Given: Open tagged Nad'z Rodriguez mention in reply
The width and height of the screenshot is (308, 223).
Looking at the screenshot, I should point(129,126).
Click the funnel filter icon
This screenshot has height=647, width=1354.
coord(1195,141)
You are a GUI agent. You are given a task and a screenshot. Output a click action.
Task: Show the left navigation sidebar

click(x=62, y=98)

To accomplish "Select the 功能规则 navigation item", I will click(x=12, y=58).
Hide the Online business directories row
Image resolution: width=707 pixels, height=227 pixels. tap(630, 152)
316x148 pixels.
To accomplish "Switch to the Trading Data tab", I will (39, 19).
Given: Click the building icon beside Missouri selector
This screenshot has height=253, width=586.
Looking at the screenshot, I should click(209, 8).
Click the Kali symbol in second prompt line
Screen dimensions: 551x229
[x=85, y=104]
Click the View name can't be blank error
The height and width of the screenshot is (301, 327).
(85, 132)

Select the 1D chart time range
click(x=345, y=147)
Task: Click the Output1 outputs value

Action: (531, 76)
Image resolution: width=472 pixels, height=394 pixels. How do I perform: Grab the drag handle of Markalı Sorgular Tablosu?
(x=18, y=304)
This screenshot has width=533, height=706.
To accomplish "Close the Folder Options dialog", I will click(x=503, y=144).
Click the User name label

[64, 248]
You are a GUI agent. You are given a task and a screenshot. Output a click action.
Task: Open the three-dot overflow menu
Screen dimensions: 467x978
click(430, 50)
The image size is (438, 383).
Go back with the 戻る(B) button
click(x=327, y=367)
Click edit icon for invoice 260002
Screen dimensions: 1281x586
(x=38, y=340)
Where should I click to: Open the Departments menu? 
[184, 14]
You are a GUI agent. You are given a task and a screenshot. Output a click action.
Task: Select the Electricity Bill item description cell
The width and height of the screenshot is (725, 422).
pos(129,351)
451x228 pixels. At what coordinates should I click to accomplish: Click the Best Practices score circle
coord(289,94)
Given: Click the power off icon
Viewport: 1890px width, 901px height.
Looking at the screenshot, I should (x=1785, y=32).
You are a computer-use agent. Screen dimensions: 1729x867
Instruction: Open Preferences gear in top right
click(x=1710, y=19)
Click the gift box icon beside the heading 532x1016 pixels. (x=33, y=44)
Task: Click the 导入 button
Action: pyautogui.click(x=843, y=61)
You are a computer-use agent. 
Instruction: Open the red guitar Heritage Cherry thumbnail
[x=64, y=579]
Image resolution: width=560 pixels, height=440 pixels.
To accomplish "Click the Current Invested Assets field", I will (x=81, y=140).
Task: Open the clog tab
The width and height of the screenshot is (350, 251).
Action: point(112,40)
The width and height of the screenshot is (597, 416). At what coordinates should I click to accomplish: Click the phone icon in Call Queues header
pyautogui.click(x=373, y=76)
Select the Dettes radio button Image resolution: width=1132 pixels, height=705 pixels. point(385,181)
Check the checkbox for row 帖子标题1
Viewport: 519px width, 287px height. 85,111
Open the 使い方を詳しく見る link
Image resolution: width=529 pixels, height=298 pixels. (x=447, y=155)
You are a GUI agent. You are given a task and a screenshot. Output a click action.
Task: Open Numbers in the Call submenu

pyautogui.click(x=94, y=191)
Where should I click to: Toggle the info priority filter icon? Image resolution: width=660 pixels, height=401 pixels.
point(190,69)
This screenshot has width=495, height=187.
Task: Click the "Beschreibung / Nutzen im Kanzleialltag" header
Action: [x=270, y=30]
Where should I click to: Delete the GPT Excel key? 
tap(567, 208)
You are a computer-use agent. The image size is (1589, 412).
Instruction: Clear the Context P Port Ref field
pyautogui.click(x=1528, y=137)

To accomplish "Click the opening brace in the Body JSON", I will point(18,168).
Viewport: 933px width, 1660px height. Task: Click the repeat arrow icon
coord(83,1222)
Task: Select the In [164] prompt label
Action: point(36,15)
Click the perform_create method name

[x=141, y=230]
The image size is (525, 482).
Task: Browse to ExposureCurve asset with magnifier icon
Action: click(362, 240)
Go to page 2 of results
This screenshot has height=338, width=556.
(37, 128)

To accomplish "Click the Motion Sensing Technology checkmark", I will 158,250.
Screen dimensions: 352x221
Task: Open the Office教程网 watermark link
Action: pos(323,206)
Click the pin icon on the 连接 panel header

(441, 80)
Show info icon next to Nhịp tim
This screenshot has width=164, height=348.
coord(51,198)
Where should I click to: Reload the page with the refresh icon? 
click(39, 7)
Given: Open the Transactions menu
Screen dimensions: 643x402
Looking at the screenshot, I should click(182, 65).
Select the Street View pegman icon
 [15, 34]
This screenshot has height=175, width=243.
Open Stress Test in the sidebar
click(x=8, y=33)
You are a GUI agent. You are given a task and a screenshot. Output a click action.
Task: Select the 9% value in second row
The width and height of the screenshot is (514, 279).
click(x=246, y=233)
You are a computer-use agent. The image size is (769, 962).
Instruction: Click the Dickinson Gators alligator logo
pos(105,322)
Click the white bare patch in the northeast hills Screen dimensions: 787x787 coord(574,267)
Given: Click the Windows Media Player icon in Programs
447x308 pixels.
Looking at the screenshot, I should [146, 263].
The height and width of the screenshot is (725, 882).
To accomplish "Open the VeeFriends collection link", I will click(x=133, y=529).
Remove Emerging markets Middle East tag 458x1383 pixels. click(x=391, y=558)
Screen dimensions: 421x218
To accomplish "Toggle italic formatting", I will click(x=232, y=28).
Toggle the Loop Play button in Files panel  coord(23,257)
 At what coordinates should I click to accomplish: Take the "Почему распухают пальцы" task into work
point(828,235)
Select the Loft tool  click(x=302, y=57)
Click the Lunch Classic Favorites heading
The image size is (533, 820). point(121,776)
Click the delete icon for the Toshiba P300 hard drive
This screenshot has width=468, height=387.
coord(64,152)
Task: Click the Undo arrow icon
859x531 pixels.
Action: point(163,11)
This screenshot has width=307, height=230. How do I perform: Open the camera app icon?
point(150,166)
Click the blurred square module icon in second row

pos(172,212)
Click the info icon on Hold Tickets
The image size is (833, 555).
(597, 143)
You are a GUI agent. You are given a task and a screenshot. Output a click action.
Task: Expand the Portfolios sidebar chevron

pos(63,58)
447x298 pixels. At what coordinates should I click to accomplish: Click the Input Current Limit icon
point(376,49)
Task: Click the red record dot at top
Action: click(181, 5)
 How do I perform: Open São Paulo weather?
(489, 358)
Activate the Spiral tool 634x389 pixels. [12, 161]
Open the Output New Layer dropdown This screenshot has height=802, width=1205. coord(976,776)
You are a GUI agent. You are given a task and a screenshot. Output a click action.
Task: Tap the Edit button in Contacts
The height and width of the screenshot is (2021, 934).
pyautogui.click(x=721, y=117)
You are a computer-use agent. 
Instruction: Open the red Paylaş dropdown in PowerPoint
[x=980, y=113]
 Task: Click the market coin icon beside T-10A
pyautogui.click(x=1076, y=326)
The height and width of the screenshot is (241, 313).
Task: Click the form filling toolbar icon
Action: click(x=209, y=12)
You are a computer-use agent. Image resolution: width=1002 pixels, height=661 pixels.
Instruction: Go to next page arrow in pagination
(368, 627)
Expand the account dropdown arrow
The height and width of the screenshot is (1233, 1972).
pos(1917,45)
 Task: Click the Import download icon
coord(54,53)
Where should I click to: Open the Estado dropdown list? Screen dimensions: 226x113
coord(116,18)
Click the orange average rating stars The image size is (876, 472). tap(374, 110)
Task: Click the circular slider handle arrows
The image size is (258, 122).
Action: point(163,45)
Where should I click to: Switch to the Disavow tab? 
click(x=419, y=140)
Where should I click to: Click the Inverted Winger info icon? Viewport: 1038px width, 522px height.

++++++++++

[YOUR ASSIGNMENT]
Would you reproduce the material above in full, exactly as given?

[ANSWER TO THIS TASK]
Given: Open tagged Nad'z Rodriguez mention in reply
The width and height of the screenshot is (308, 223).
Looking at the screenshot, I should point(129,126).
Click the funnel filter icon
This screenshot has height=647, width=1354.
coord(1195,141)
You are a GUI agent. You are given a task and a screenshot. Output a click action.
Task: Show the left navigation sidebar

click(x=62, y=98)

To accomplish "Select the 功能规则 navigation item", I will click(x=12, y=58).
Hide the Online business directories row
Image resolution: width=707 pixels, height=227 pixels. tap(630, 152)
316x148 pixels.
To accomplish "Switch to the Trading Data tab", I will (39, 19).
Given: Click the building icon beside Missouri selector
This screenshot has height=253, width=586.
Looking at the screenshot, I should click(209, 8).
Click the Kali symbol in second prompt line
Screen dimensions: 551x229
[x=85, y=104]
Click the View name can't be blank error
The height and width of the screenshot is (301, 327).
(85, 132)

Select the 1D chart time range
click(x=345, y=147)
Task: Click the Output1 outputs value

Action: (531, 76)
Image resolution: width=472 pixels, height=394 pixels. How do I perform: Grab the drag handle of Markalı Sorgular Tablosu?
(x=18, y=304)
This screenshot has width=533, height=706.
To accomplish "Close the Folder Options dialog", I will click(x=503, y=144).
Click the User name label

[64, 248]
You are a GUI agent. You are given a task and a screenshot. Output a click action.
Task: Open the three-dot overflow menu
Screen dimensions: 467x978
click(430, 50)
The image size is (438, 383).
Go back with the 戻る(B) button
click(x=327, y=367)
Click edit icon for invoice 260002
Screen dimensions: 1281x586
(x=38, y=340)
Where should I click to: Open the Departments menu? 
[184, 14]
You are a GUI agent. You are given a task and a screenshot. Output a click action.
Task: Select the Electricity Bill item description cell
The width and height of the screenshot is (725, 422).
pos(129,351)
451x228 pixels. At what coordinates should I click to accomplish: Click the Best Practices score circle
coord(289,94)
Given: Click the power off icon
Viewport: 1890px width, 901px height.
Looking at the screenshot, I should (x=1785, y=32).
You are a computer-use agent. Screen dimensions: 1729x867
Instruction: Open Preferences gear in top right
click(x=1710, y=19)
Click the gift box icon beside the heading 532x1016 pixels. (x=33, y=44)
Task: Click the 导入 button
Action: pyautogui.click(x=843, y=61)
You are a computer-use agent. 
Instruction: Open the red guitar Heritage Cherry thumbnail
[x=64, y=579]
Image resolution: width=560 pixels, height=440 pixels.
To accomplish "Click the Current Invested Assets field", I will (x=81, y=140).
Task: Open the clog tab
The width and height of the screenshot is (350, 251).
Action: point(112,40)
The width and height of the screenshot is (597, 416). At what coordinates should I click to accomplish: Click the phone icon in Call Queues header
pyautogui.click(x=373, y=76)
Select the Dettes radio button Image resolution: width=1132 pixels, height=705 pixels. point(385,181)
Check the checkbox for row 帖子标题1
Viewport: 519px width, 287px height. 85,111
Open the 使い方を詳しく見る link
Image resolution: width=529 pixels, height=298 pixels. (x=447, y=155)
You are a GUI agent. You are given a task and a screenshot. Output a click action.
Task: Open Numbers in the Call submenu

pyautogui.click(x=94, y=191)
Where should I click to: Toggle the info priority filter icon? Image resolution: width=660 pixels, height=401 pixels.
point(190,69)
This screenshot has width=495, height=187.
Task: Click the "Beschreibung / Nutzen im Kanzleialltag" header
Action: [x=270, y=30]
Where should I click to: Delete the GPT Excel key? 
tap(567, 208)
You are a computer-use agent. The image size is (1589, 412).
Instruction: Clear the Context P Port Ref field
pyautogui.click(x=1528, y=137)

To accomplish "Click the opening brace in the Body JSON", I will point(18,168).
Viewport: 933px width, 1660px height. Task: Click the repeat arrow icon
coord(83,1222)
Task: Select the In [164] prompt label
Action: point(36,15)
Click the perform_create method name

[x=141, y=230]
The image size is (525, 482).
Task: Browse to ExposureCurve asset with magnifier icon
Action: click(362, 240)
Go to page 2 of results
This screenshot has height=338, width=556.
(37, 128)

To accomplish "Click the Motion Sensing Technology checkmark", I will 158,250.
Screen dimensions: 352x221
Task: Open the Office教程网 watermark link
Action: pos(323,206)
Click the pin icon on the 连接 panel header

(441, 80)
Show info icon next to Nhịp tim
This screenshot has width=164, height=348.
coord(51,198)
Where should I click to: Reload the page with the refresh icon? 
click(39, 7)
Given: Open the Transactions menu
Screen dimensions: 643x402
Looking at the screenshot, I should click(182, 65).
Select the Street View pegman icon
 [15, 34]
This screenshot has height=175, width=243.
Open Stress Test in the sidebar
click(x=8, y=33)
You are a GUI agent. You are given a task and a screenshot. Output a click action.
Task: Select the 9% value in second row
The width and height of the screenshot is (514, 279).
click(x=246, y=233)
You are a computer-use agent. The image size is (769, 962).
Instruction: Click the Dickinson Gators alligator logo
pos(105,322)
Click the white bare patch in the northeast hills Screen dimensions: 787x787 coord(574,267)
Given: Click the Windows Media Player icon in Programs
447x308 pixels.
Looking at the screenshot, I should [146, 263].
The height and width of the screenshot is (725, 882).
To accomplish "Open the VeeFriends collection link", I will click(x=133, y=529).
Remove Emerging markets Middle East tag 458x1383 pixels. click(x=391, y=558)
Screen dimensions: 421x218
To accomplish "Toggle italic formatting", I will click(x=232, y=28).
Toggle the Loop Play button in Files panel  coord(23,257)
 At what coordinates should I click to accomplish: Take the "Почему распухают пальцы" task into work
point(828,235)
Select the Loft tool  click(x=302, y=57)
Click the Lunch Classic Favorites heading
The image size is (533, 820). point(121,776)
Click the delete icon for the Toshiba P300 hard drive
This screenshot has width=468, height=387.
coord(64,152)
Task: Click the Undo arrow icon
859x531 pixels.
Action: point(163,11)
This screenshot has width=307, height=230. How do I perform: Open the camera app icon?
point(150,166)
Click the blurred square module icon in second row

pos(172,212)
Click the info icon on Hold Tickets
The image size is (833, 555).
(597, 143)
You are a GUI agent. You are given a task and a screenshot. Output a click action.
Task: Expand the Portfolios sidebar chevron

pos(63,58)
447x298 pixels. At what coordinates should I click to accomplish: Click the Input Current Limit icon
point(376,49)
Task: Click the red record dot at top
Action: click(181, 5)
 How do I perform: Open São Paulo weather?
(489, 358)
Activate the Spiral tool 634x389 pixels. [12, 161]
Open the Output New Layer dropdown This screenshot has height=802, width=1205. coord(976,776)
You are a GUI agent. You are given a task and a screenshot. Output a click action.
Task: Tap the Edit button in Contacts
The height and width of the screenshot is (2021, 934).
pyautogui.click(x=721, y=117)
You are a computer-use agent. 
Instruction: Open the red Paylaş dropdown in PowerPoint
[x=980, y=113]
 Task: Click the market coin icon beside T-10A
pyautogui.click(x=1076, y=326)
The height and width of the screenshot is (241, 313).
Task: Click the form filling toolbar icon
Action: click(x=209, y=12)
You are a computer-use agent. Image resolution: width=1002 pixels, height=661 pixels.
Instruction: Go to next page arrow in pagination
(368, 627)
Expand the account dropdown arrow
The height and width of the screenshot is (1233, 1972).
pos(1917,45)
 Task: Click the Import download icon
coord(54,53)
Where should I click to: Open the Estado dropdown list? Screen dimensions: 226x113
coord(116,18)
Click the orange average rating stars The image size is (876, 472). tap(374, 110)
Task: Click the circular slider handle arrows
The image size is (258, 122).
Action: point(163,45)
Where should I click to: Switch to the Disavow tab? 
click(x=419, y=140)
Where should I click to: Click the Inverted Winger info icon? Viewport: 1038px width, 522px height.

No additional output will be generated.